By Norma Adams-Wade
George Floyd, a blank piece of paper, unlearned characters in the Bible. George Floyd was just a nobody. Right? Laws would call him a criminal. A blank sheet of paper is just paper. Right? Its status rises when something important is written on it. Unlearned Bible characters, with no wealth or titles, were simple peasants but continue to intrigue Bible scholars and believers. Just a this, just a that – and then, something happens to change the narrative and history. Floyd, of course, became a cause célèbre when he died Memorial Day, May 25, 2020, during an arrest. Derek Chauvin, at the time a Minneapolis police officer, pressed his knee on Floyd’s neck for more than nine minutes while the 46-year-old was handcuffed on the ground repeatedly saying “I can’t breathe.” Floyd died under the officer’s knee. A bystander videotaped the killing, posted it on social media, and global protests erupted, plus shrill calls for police reform policies.

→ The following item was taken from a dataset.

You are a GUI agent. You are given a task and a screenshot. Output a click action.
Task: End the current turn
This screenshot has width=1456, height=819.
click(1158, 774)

Media widely reported the prophetic words of Floyd’s then six-year-old daughter, Gianna “Gigi” Floyd, who acknowledging the global outpouring, proudly proclaimed on social media, “Daddy changed the world!” A jury, 11 months later on April 20, 2021, unanimously found Chauvin guilty on three charges: second-degree unintentional murder, third-degree murder, and second-degree manslaughter. The former 19- year veteran officer is set to be sentenced June 16. Meanwhile, News headlines continue to chronicle new deaths of African-Americans at the hands of police – one that happened and was widely reported on the day of Chauvin’s verdict. Ironically, Chauvin’s sentencing date is three days before African-Americans, across the nation and particularly in Texas, will celebrate Juneteenth. The date commemorates June 19, 1865 when enslaved Africans in Texas learned two years late that the government had legally ended slavery in the nation.

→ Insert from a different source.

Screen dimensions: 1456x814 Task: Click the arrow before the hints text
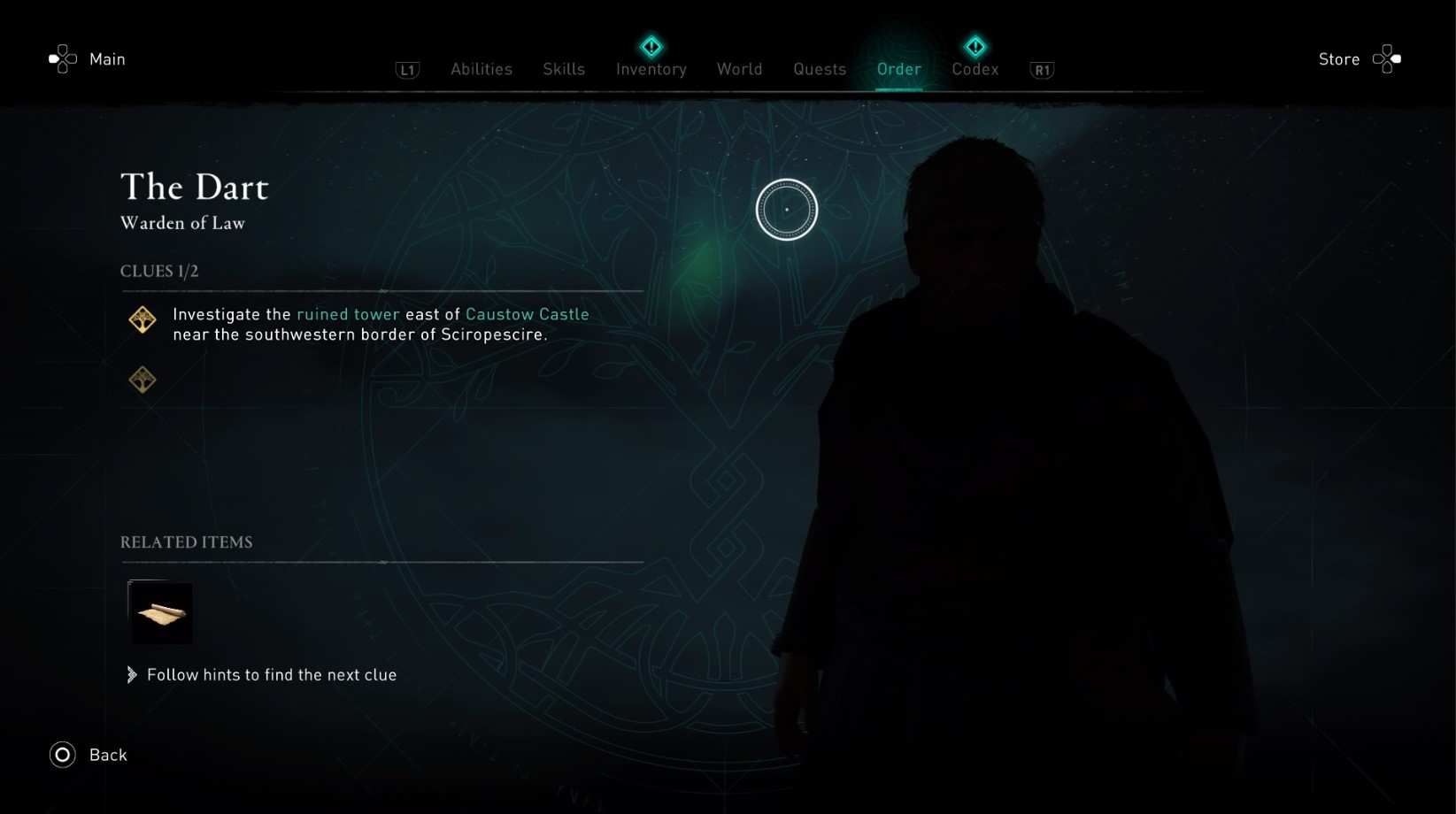click(x=131, y=674)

Some pundits see social justice parallels between Juneteenth and Chauvin’s sentencing. In the meantime, society has changed, drastically, brought about largely by just an ordinary man – flawed, off-course and maybe destined for the demise the world witnessed on camera and social media. KARE TV 11, in Minneapolis where Floyd was killed, investigated the legal fallout that followed the murder of the Fayetteville, NC native who grew up in Houston. The station’s research shows that the proposed George Floyd Justice in Policing Act – a police reform bill that passed the Democratic-led House March 3, 2021 and is stalled in the Senate – is among a ballooning numbers of police reform laws spurred by Floyd’s murder. KARE 11’s investigation quotes Amber Widgery, Principal (or leader) of the bipartisan National Conference of State Legislatures that tracks national, state and local police reform bills.
Widgery was quoted in mid-April as saying that since Floyd’s May 25, 2020 death, 111 new policing reform laws have passed, about 1,600 others still are pending, and nearly 50 bills and resolutions bear Floyd’s name. The fallout from the Floyd death, has been monumental and life-altering – making true young Gigi’s proclamation. Lawmakers, scholars, news pundits, clerics, and corporate leaders have put forth their interpretations of what it all means and how to make policing more fair and safer. The world may never know why the 2020 death and life of the flawed, alleged criminal have had such an impact.
Those blank sheets of paper – whether papyrus, parchment, scrolls or bamboo – that have shaped government: the Magna Carta, Declaration of Independence, U.S. Constitution, and Bill of Rights to name a few – ultimately became national treasures when written upon. And those blemished, Biblical characters who originally were nobodies – Moses, Rahab, Peter, Paul, Mary Magdalene, and the uneducated fishermen disciples, to name a few – are names cemented in national memory. Will Floyd’s legacy be that he changed policing? Maybe time will tell.
Norma Adams-Wade, is a proud Dallas native, University of Texas at Austin journalism graduate and retired Dallas Morning News senior staff writer. She is a founder of the National Association of Black Journalists and was its first southwest regional director. She became The News’ first Black full-time reporter in 1974.